EXCERPTED DATA:
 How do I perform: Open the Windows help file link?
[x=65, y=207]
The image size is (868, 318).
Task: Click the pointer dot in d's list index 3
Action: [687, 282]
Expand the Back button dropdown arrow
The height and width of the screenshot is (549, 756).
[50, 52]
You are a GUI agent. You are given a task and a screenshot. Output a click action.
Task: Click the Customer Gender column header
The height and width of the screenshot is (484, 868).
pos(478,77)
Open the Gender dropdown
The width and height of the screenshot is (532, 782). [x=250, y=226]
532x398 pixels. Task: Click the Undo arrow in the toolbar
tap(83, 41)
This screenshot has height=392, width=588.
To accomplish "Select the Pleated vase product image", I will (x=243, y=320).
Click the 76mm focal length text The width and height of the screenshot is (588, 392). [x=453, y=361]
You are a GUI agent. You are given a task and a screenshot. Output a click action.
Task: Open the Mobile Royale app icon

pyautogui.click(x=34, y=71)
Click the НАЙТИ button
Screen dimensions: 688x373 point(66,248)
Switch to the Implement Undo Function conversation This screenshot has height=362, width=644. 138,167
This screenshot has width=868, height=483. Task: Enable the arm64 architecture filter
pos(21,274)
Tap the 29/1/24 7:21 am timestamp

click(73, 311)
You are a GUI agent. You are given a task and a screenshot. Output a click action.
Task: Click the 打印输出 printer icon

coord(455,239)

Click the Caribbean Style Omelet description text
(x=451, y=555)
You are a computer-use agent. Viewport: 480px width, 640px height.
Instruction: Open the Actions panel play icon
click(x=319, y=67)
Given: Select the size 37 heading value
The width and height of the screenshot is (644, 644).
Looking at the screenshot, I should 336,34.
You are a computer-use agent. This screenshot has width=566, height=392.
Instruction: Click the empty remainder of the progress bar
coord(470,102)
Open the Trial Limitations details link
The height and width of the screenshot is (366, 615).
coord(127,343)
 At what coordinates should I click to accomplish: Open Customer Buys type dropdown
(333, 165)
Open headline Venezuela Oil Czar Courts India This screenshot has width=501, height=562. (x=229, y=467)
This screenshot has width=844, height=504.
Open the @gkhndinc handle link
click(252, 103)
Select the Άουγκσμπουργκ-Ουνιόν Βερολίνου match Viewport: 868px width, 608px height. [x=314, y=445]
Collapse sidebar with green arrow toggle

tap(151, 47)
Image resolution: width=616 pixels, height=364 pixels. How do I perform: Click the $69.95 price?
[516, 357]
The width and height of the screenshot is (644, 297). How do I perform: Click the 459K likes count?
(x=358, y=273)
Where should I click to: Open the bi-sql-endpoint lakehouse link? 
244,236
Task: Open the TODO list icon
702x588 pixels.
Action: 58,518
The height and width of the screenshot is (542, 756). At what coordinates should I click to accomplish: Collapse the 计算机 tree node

EXERCISE GOAL:
Copy each line of the listing that carries the string "computer".

RESPONSE TO THE TASK:
You are a computer-use agent. Viewport: 480px width, 640px height.
You are a computer-use agent. This screenshot has width=566, height=392.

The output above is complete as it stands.